In the case of Walmart, though, I don’t see it. They aren’t going to be in dire straits if they lose a stocker, checker or greeter. Either the insurance company or Walmart is losing money on this deal. They can’t both come out ahead.

I’ve long thought the same thing about insurance on baseball contracts. The insurance company isn’t in that to lose money, so it must be the owners getting the short end of that deal. The odds are that an individual owner will come out ahead if they don’t get the insurance. On the other hand, even if they do end up having to eat a contract, I find it hard to believe they’d be in dire straights and therefore the motivation for having the insurance in the first place vanishes.

The reason insurance companies can take on that kind of risk is because they know what they’re getting into.

With most insurance, the only way you come out ahead is if you put in a claim. Otherwise, the insurance company gets and keeps the premiums.
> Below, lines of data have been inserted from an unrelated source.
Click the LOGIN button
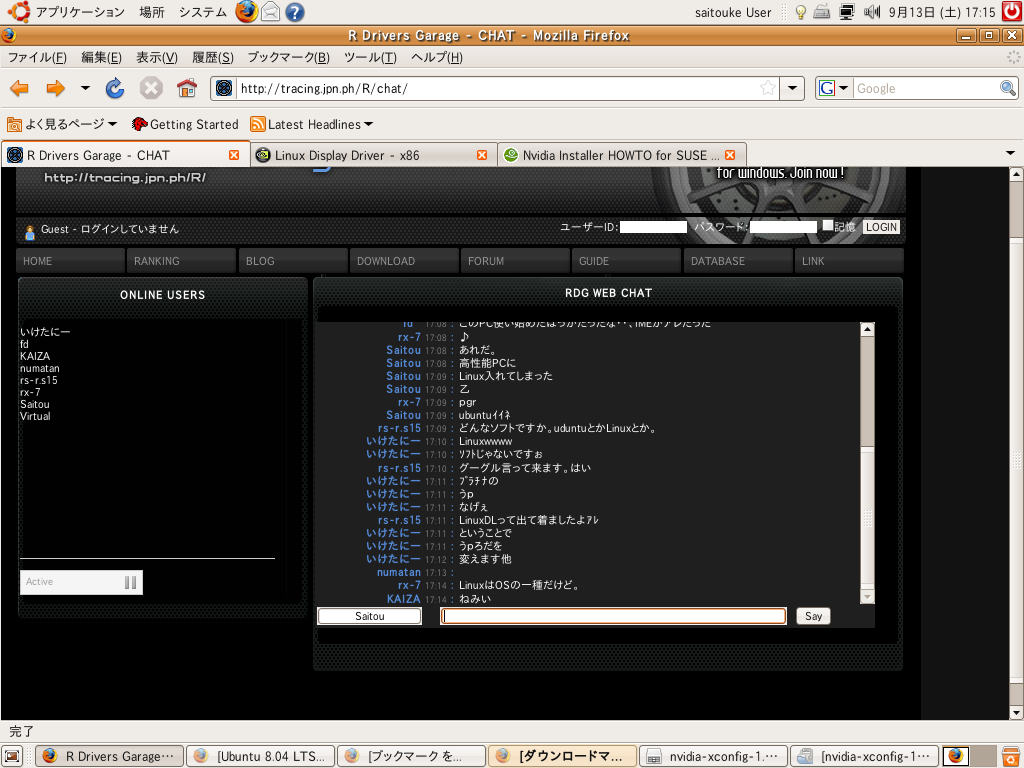point(881,227)
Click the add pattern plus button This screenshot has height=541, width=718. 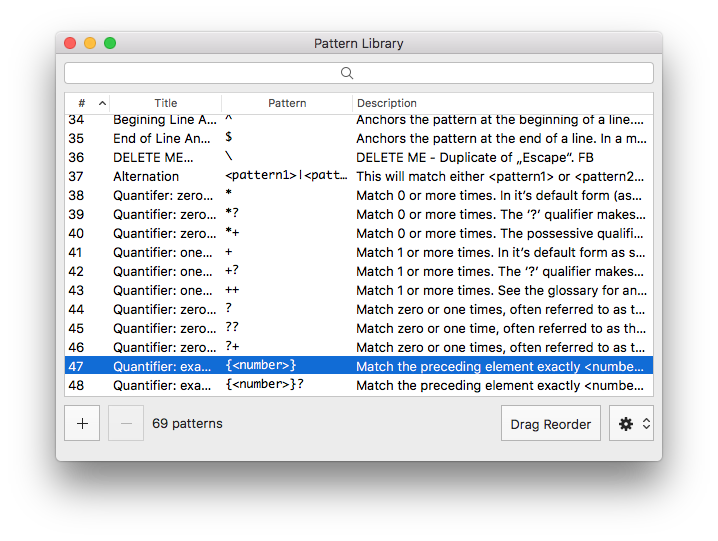pos(82,423)
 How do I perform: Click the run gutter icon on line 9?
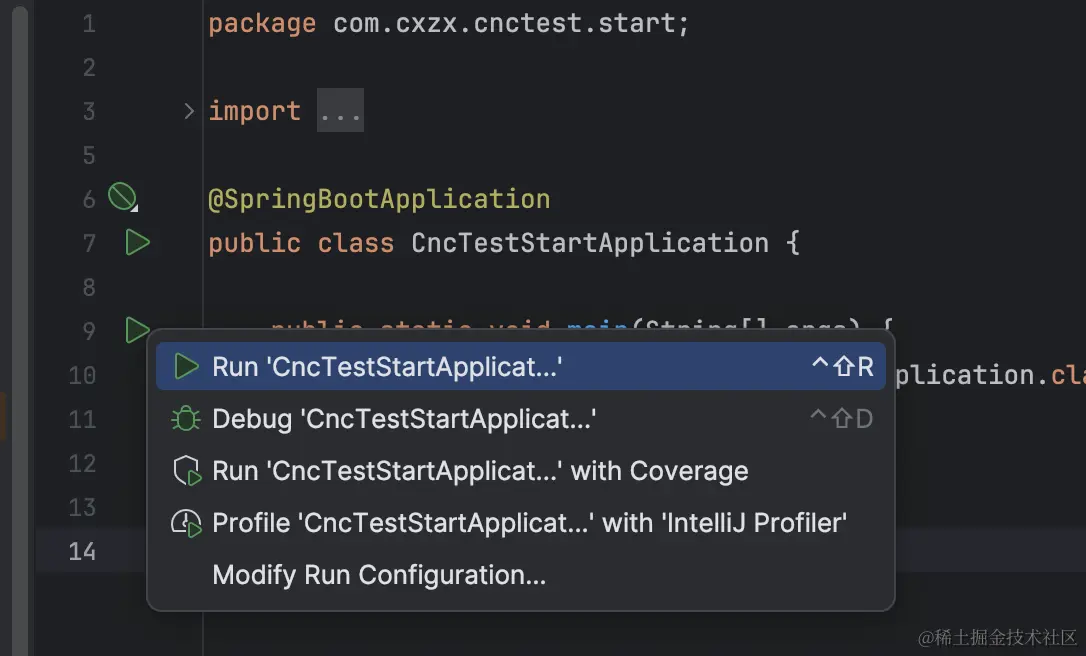coord(137,330)
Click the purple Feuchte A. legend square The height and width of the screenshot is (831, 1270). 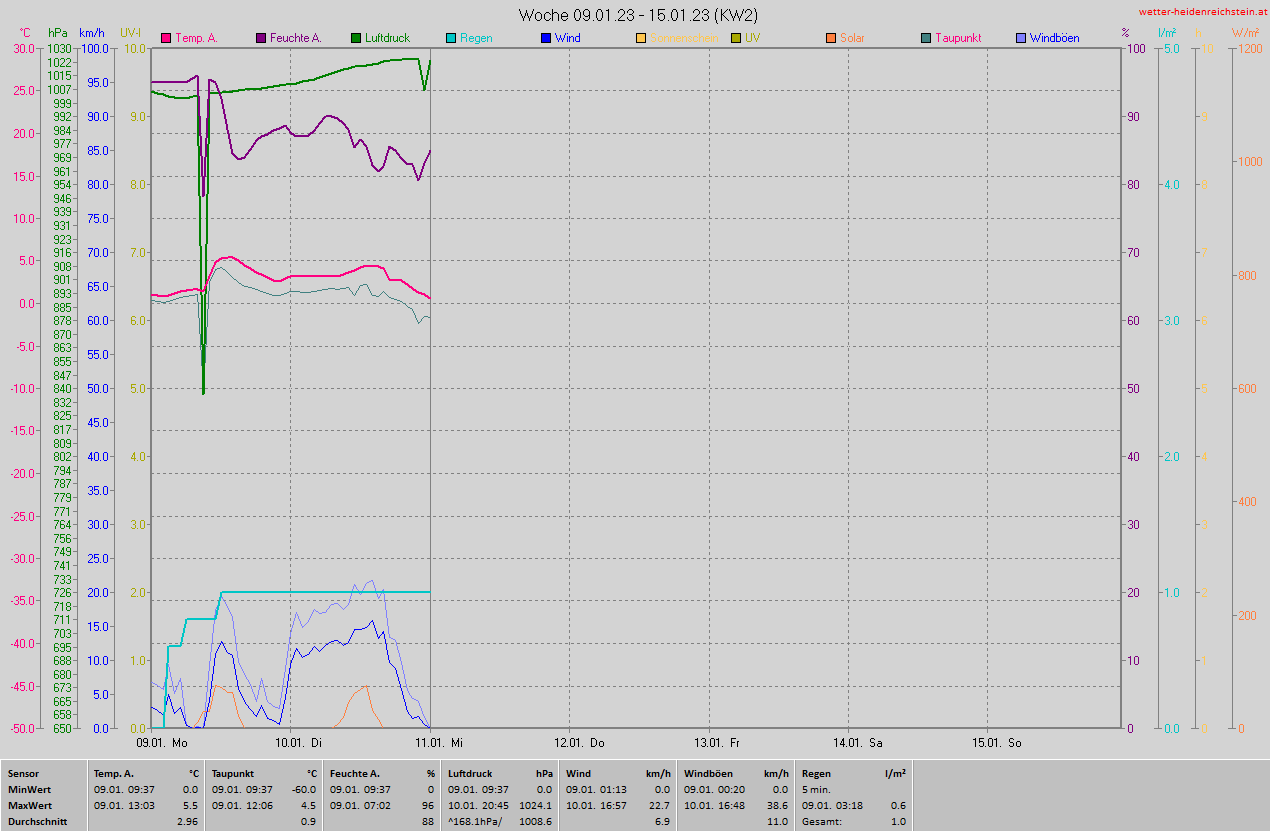point(261,39)
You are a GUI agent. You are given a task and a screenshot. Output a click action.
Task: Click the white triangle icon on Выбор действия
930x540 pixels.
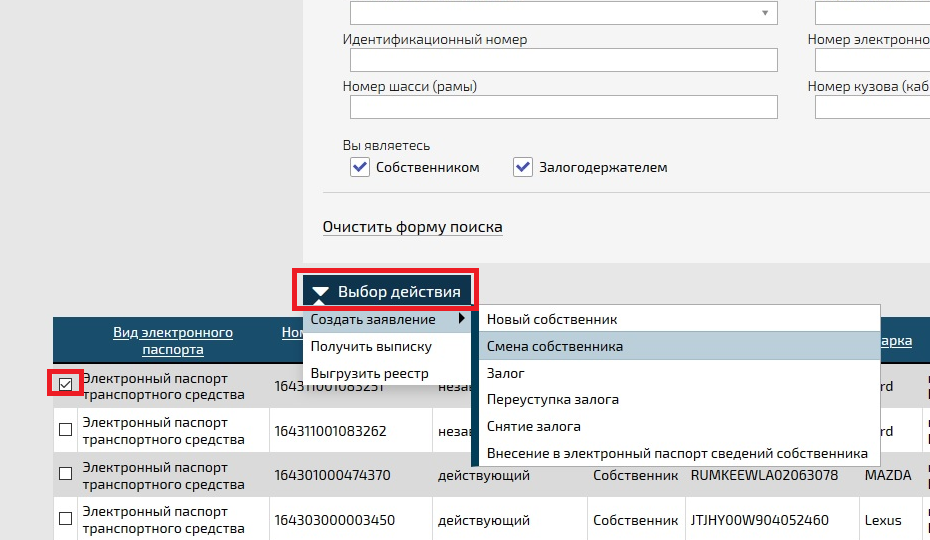click(x=320, y=292)
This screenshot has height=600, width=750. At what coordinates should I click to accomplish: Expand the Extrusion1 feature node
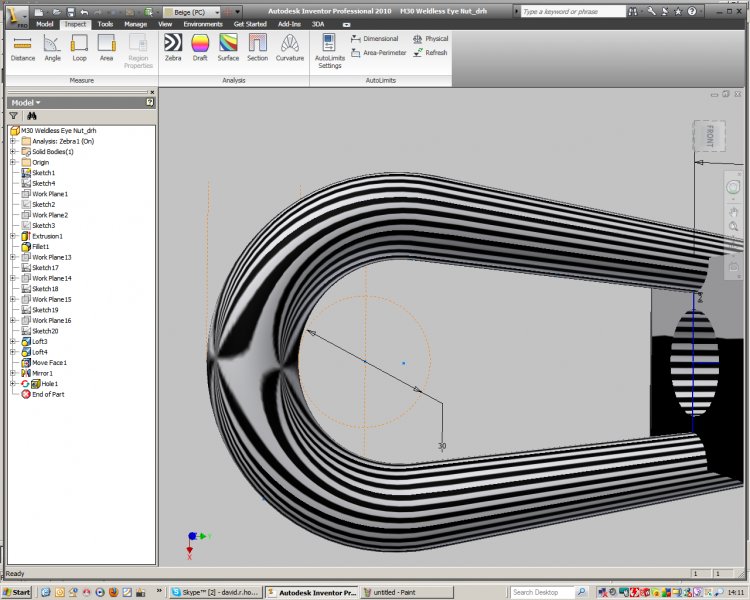pyautogui.click(x=13, y=236)
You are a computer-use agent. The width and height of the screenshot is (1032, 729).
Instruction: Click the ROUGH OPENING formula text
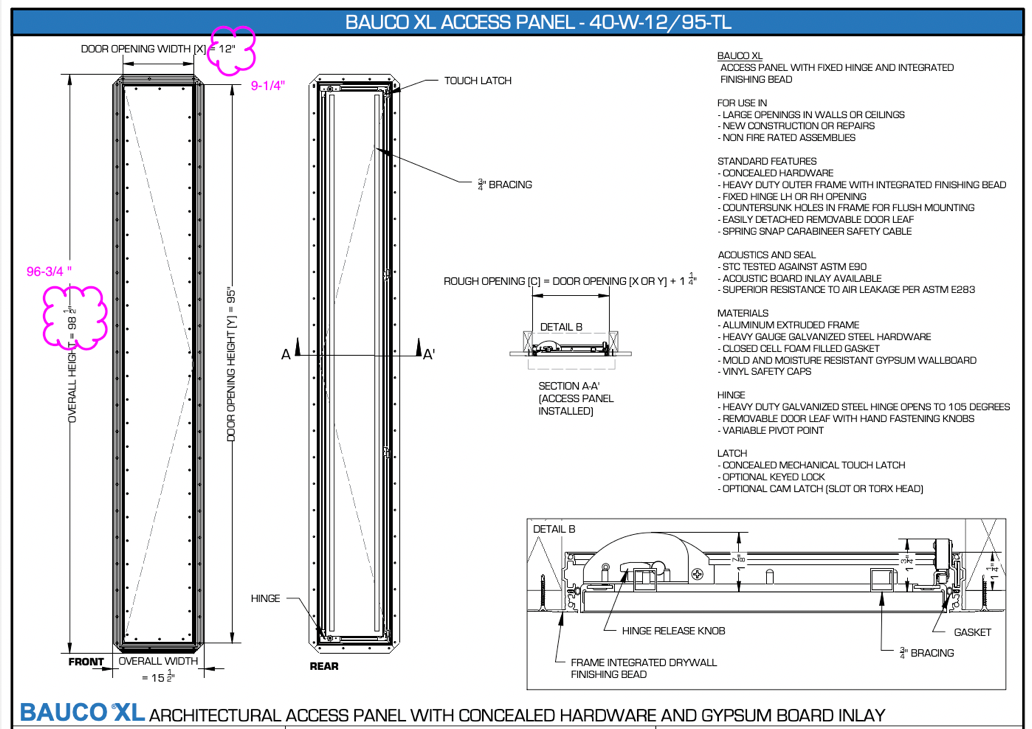570,281
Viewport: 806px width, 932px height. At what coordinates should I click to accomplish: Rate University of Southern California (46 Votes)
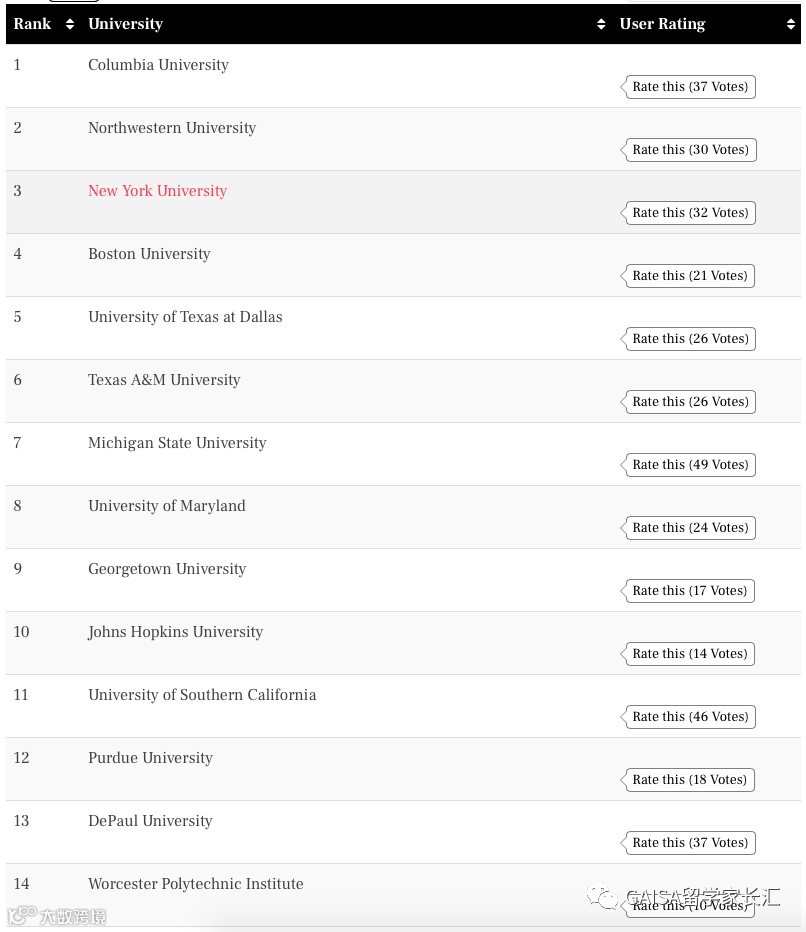(689, 717)
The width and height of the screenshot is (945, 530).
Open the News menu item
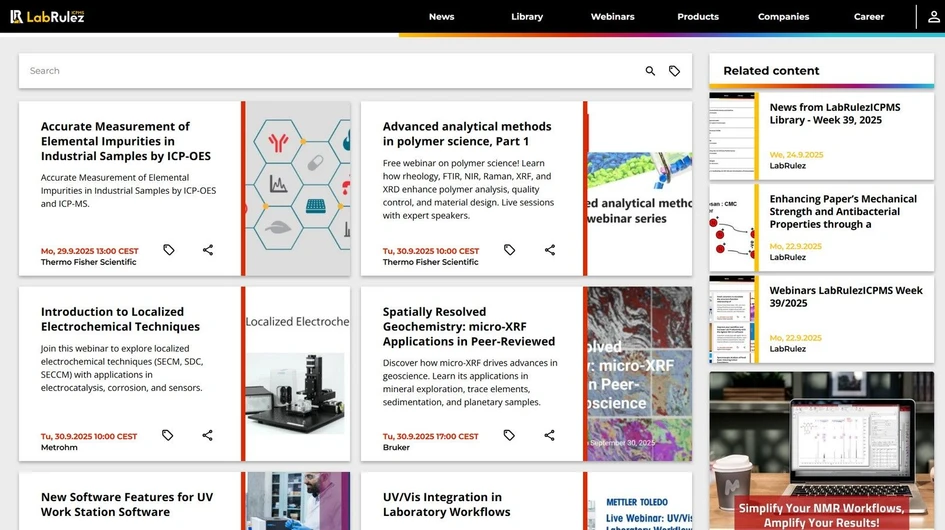pos(441,17)
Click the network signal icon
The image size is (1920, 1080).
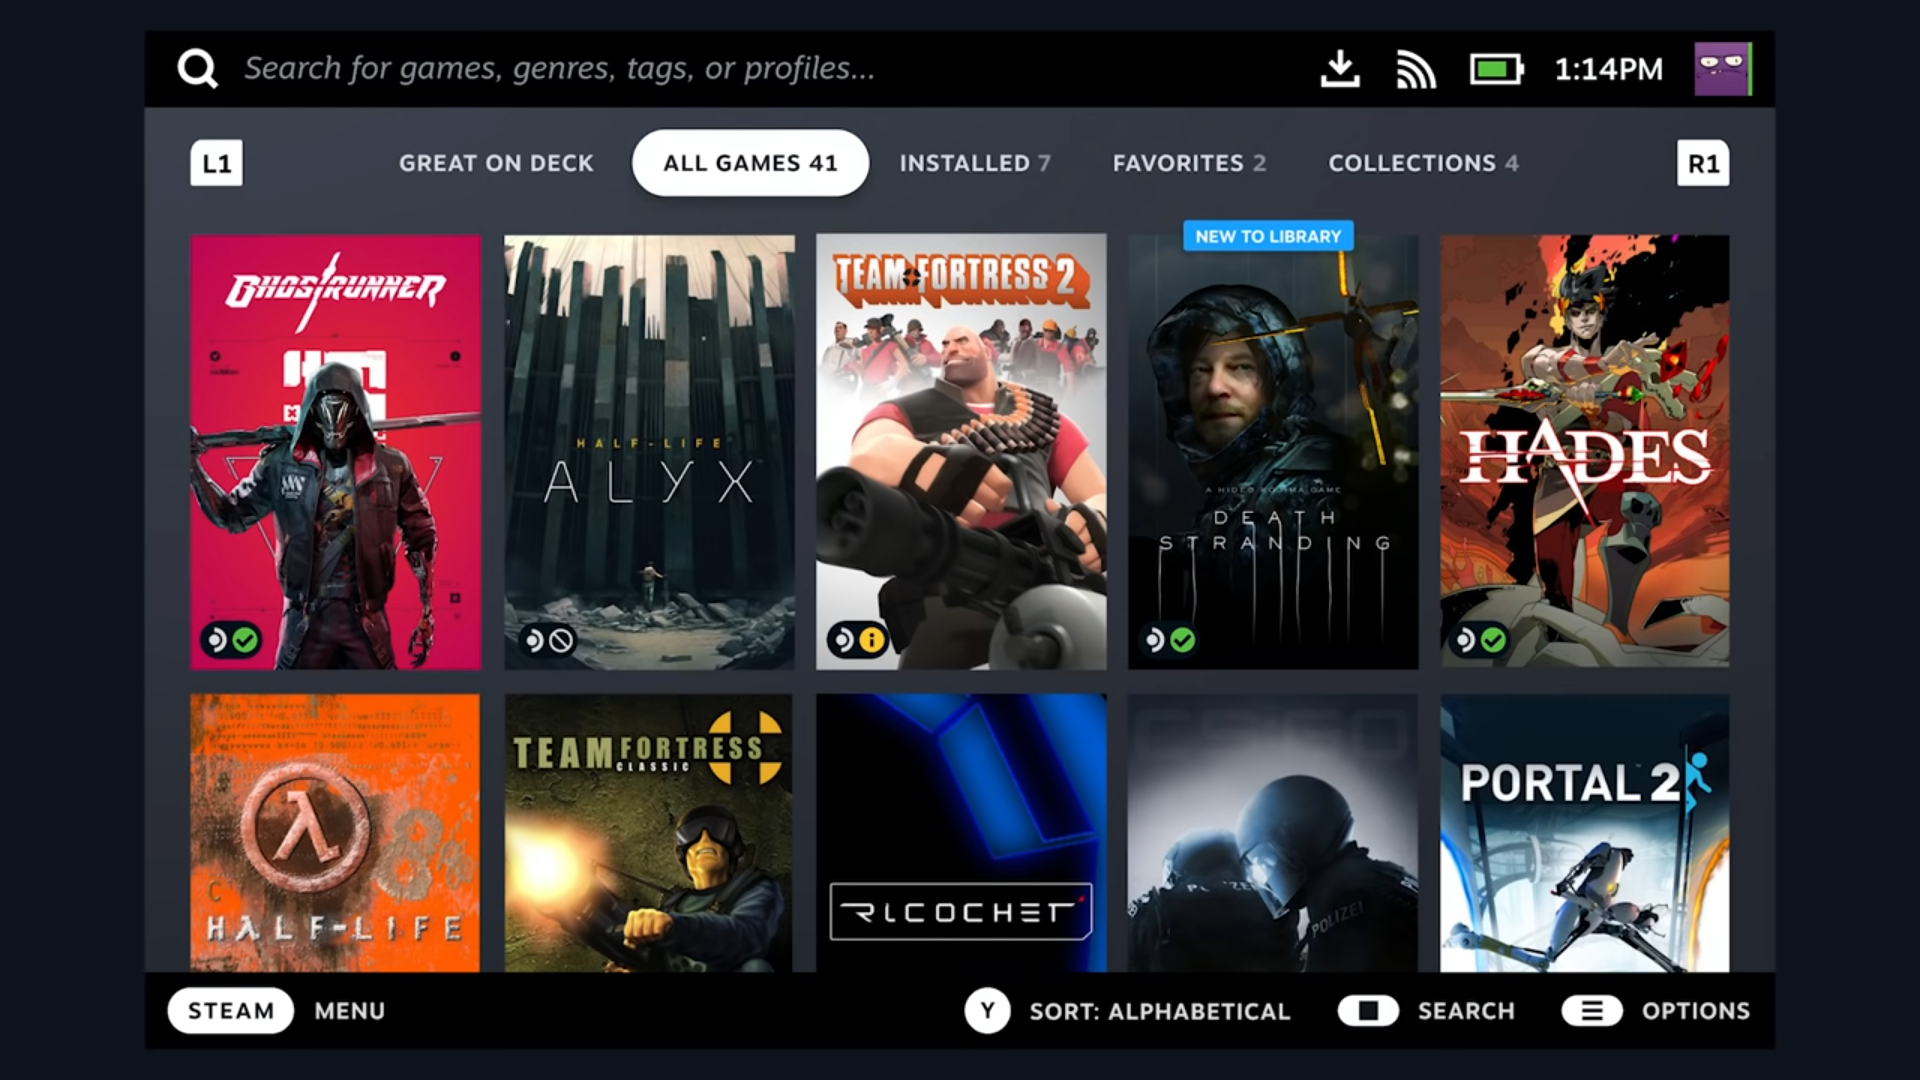pyautogui.click(x=1415, y=68)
Let me give you an example. I’ve got a 15-year term life policy with a face value of about 250K. I pay around $750 a year for this. Assuming I don’t die, the insurance company gets $11,250, and to me, that’s $11,250 down the drain. If I do die, my family gets the 250K. This is what’s called an aleatory contract; one side is going to profit handsomely, the other, not so much.

In the case of Wal-Mart, the relatively cheap cost of such term insurance would probably be offset by the claims it filed. I have no particular knowledge of this, however.

With respect to the contract performance, are you sure you’re not thinking of a bond, where a percentage of the bond amount is paid to the insurance company? In the event of non-performance, the bond is paid out. I know there is insurance available for something like that, but your description makes more sense if performance is guaranteed by a bond.

Robin

They can if the premiums are tax-deductible as a business expense, and the payouts aren’t taxable.

Example: Wal-Mart has 350,000 employees. On average 1 in 10,000 (35 total) die every year. The death benefit is $100k. The insurer charges $3.5 million to pay the expected benefits, plus 20% to cover expenses and profit = $4.2 million.

Wal-Mart writes off the $4.2 million as a business expense, which reduces its income taxes by $4.2M * 32% (marginal corporate tax rate) = $1.344M. They collect $3.5M in benefits, tax free. They lose $700,000 on the policies, but more than make it up with $1,344,000 saving in taxes.

Now, why would the payouts be tax-free? Because insurance payouts usually are, because insurance payouts usually represent indemnification. Your suffer a property loss, and get indemnified–no profit to tax.

In the case of life insurance, indemnification is more nebulous. If you lose your wife, or a corporation loses a bona fide key employee, the financial loss is hard to define. So the IRS and courts have historically been generous and accepted life insurance as a financial wash.

And here comes Wal-Mart, abusing that generosity–taking out life insurance where they will suffer no legitimate loss, but hoping that it’s close enough to legitimate insurance that they can get away with it.

My understanding is that Congress has since tightened this loophole, but I am no expert and will defer to anybody with more knowledge.

Freddy the Pig - That makes perfect sense. I hadn’t considered the deduction aspect of it.

On the other hand, you could loan her money and get some guys on Wall Street to insure against her inability to pay you back, for instance, if she died. Why, I bet with the help of some of the geniuses on Wall Street we could write up a good $60,000,000,000,000 - $80,000,000,000,000 in insurance on the girl. Let’s not call it insurance though, which is boring and lame. Let’s call it a swap. Yeah! That’s the ticket to financial security.

Insurance companies have a “special” underwriting category for women who are linked to Drew Peterson.

See also STOLI, a developing futures market in which individuals sell their insurability. Interesting stuff, if you’re in to that sort of thing.

As I’ve noted in a previous thread, it is not a requirement in every jurisdiction that the policyowner have an insurable interest in the life insured. Australia abolished this requirement in 1995.